INPUT RECORDS Start Marker

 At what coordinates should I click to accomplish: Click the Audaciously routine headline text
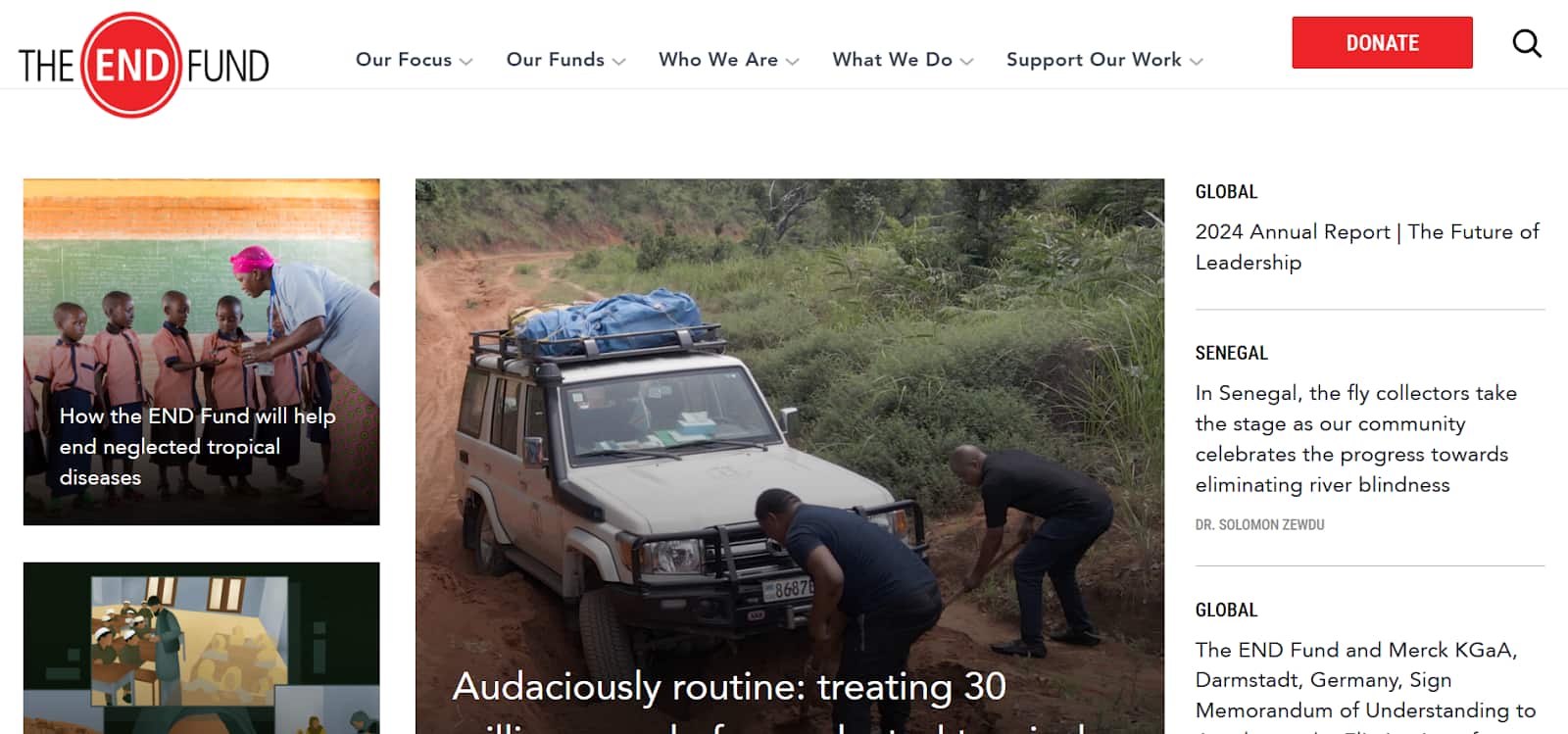pyautogui.click(x=729, y=701)
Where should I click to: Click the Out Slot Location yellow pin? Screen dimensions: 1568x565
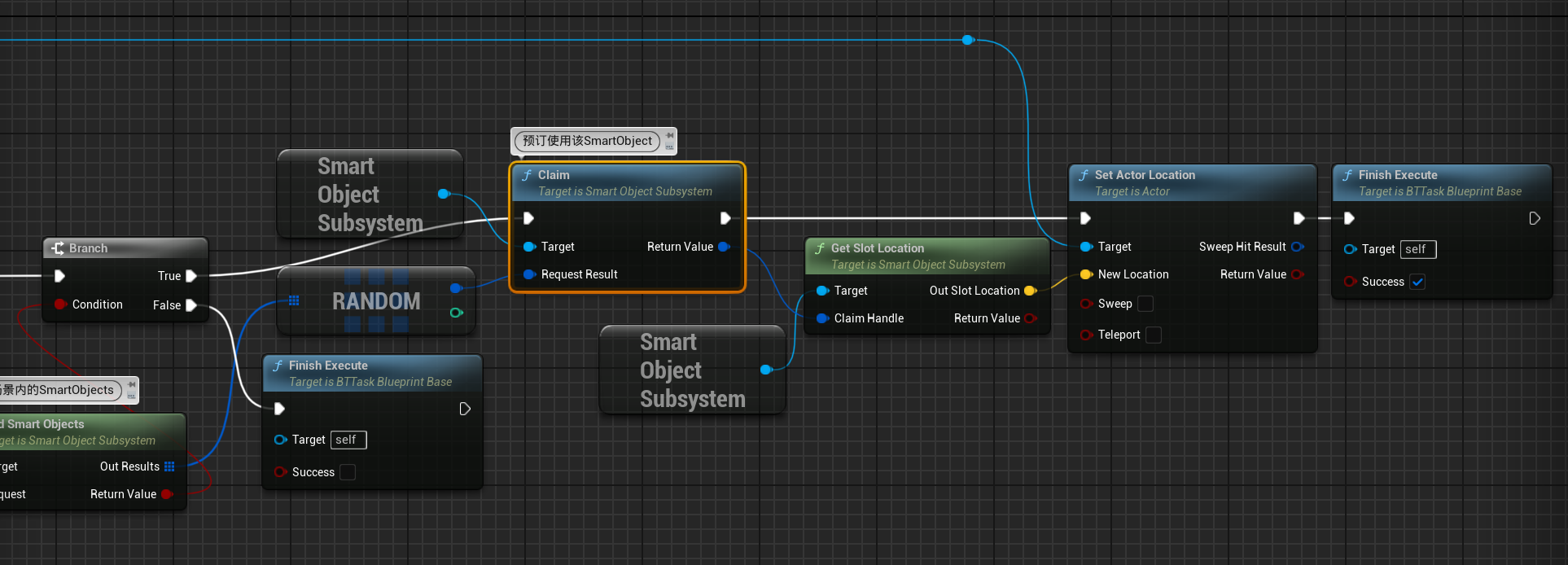(x=1030, y=291)
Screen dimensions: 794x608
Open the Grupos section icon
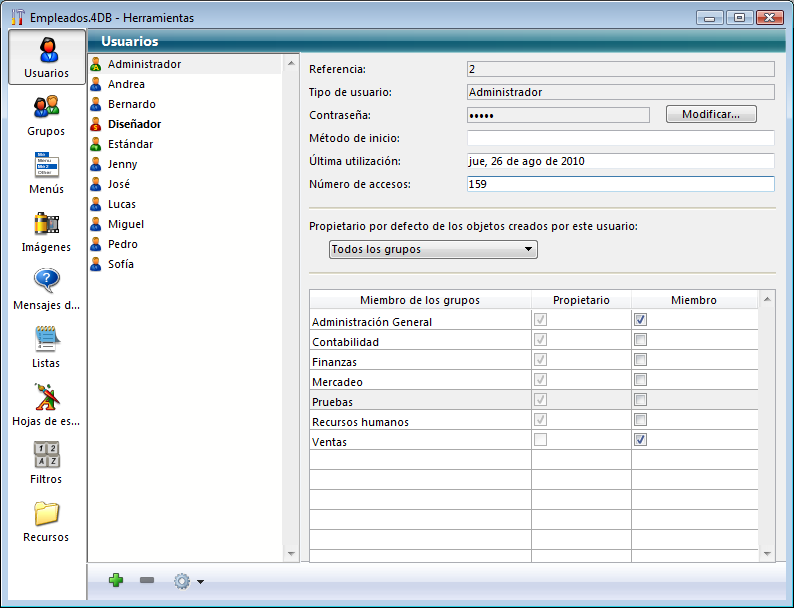pyautogui.click(x=46, y=106)
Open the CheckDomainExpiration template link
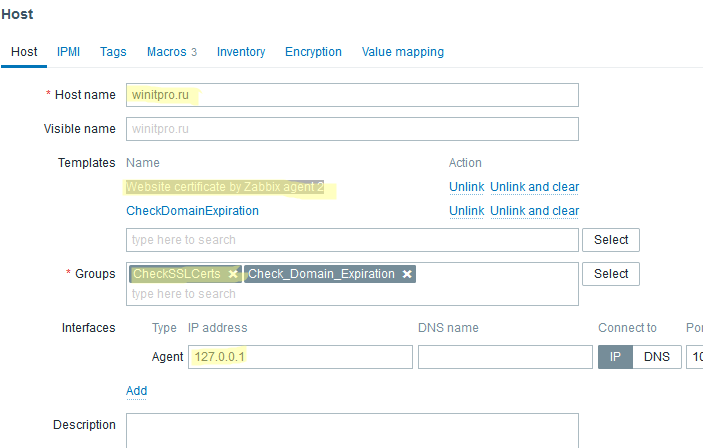Screen dimensions: 703x448 [x=192, y=211]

INPUT RECORDS End Marker

**WHAT IS NEEDED**. Reproduce the listing above exactly, without a single picture.

**FINAL ANSWER**.
 At what coordinates should I click to accomplish: Click the Audaciously routine headline text
pyautogui.click(x=729, y=701)
Where should I click to: Click the Out Slot Location yellow pin? Screen dimensions: 1568x565
(x=1030, y=291)
Screen dimensions: 794x608
Open the Grupos section icon
pyautogui.click(x=46, y=106)
Open the CheckDomainExpiration template link
Screen dimensions: 703x448 [x=192, y=211]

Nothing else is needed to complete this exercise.